And 80 percent of subprime mortgages were given to white people. The percentage to minorities roughly matched the nation's population breakdown. Do you think a few minorities who couldn't make their house payments caused the collapse of entire financial systems? I don't.

W., there is no mention of minorities anywhere in that ad or in what I wrote about it. Where are you getting that?

Jeff Shaw Author Profile Page said:

W, I don't what race has to do with it. If you think its about African Americans just because some very bright African American politicians are featured in that ad making their misguided points, then I don't know what to say.


You know, everyone wants to help people. I don't know anyone who thinks we shouldn't help people less fortunate. Its the manner and the means of help that make the difference in politics. Most democrats I know would prefer the government to handle aid, which incidentally is probably the least efficient way to do it.

Most poverty migrates from generation to generation in families. It has many roots, some of which is racism. But what would lift most people out of poverty is education. And that happens to be one of the things that is lacking most in the impoverished areas. We give our children the ability to pass a test, but we don't teach them how to think.
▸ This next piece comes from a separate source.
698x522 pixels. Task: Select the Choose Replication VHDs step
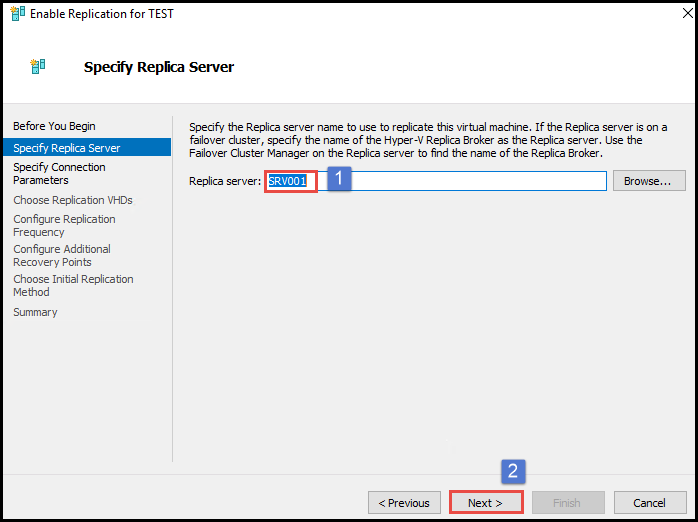[73, 200]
Just think what would happen in one generation, if we focused not on housing but on education. Honestly, people can live anywhere. We've been doing since the beginning of time. But a quality education, with heavy doses of ethics and civic responsibility, with arts and physical fitness, would lift entire generations out of poverty. It would help a lot more than brainwashing families into some manufacutured and materialistic "American Dream." People have to learn how to make ends meet for they can actually do it.


As for bi-partisan blame, this issue is steeped in Democratic diatribe. It's got Bill Clinton and Barney Frank written all over it. The fact that it makes it into law at all is a tribute to Bill Clinton's tremendous ability to push his agenda.

We need to help people. The way we help them makes all the difference between success and failure. This one was a failure, plain and simple.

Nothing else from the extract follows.